By Nancy Miles

It’s a new day.
It was 6:50 am. Cradling my favorite mug, I settled into my bedroom chair. The coffee was hot and tasted especially good this morning. Just what I needed, I thought. Parting the curtain, I looked out across the road. The filtered daylight stretching across the field seemed to promise that the rain was over for now. The hay was sparkling and green, and there was freshness to the air. Our neighbor jogged by, then a school bus passed. Life outside my window seemed pretty normal. I breathed deep and thanked God for restful sleep and a new day.
I am truly thankful for every new day. But there is a heaviness to these days. As my brain began to wake up, the familiar troubling thoughts also stirred, like the caffeine was poking a sleeping giant in my head. Swirling, spiralling, worrying thoughts. There is so much going on in the world! Wars, divisions, deception, violence.

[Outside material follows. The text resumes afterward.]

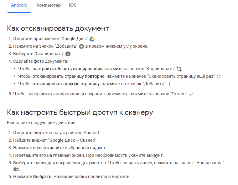Click the camera Scan icon
Screen dimensions: 238x185
coord(68,54)
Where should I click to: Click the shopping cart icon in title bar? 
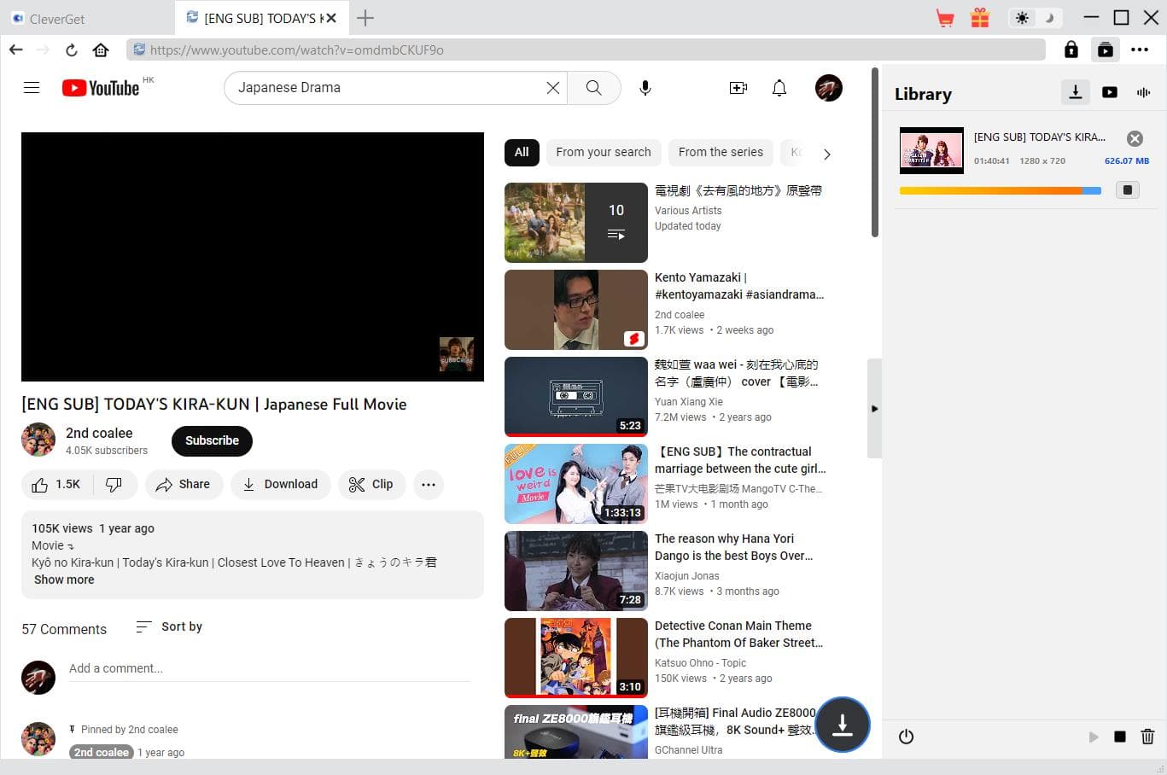[x=945, y=18]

These days are hard; we wonder what shoe is going to drop next, and when. I find myself having to keep a constant vigil over my head and heart, guarding against overwhelm and fear and a whole litany of emotions…and by the end of the day my brain is so tired. Do you feel it too?
I reflected back over the past days, months, and years – and back to 2020. The year when something shifted and the world got a lot smaller. We called it a shaking. I remember that we were looking forward to 2021, when the masks would come off and people would be well, businesses and schools and churches would reopen their doors and things would get back to “normal”.
Are we there yet? Where did normal go?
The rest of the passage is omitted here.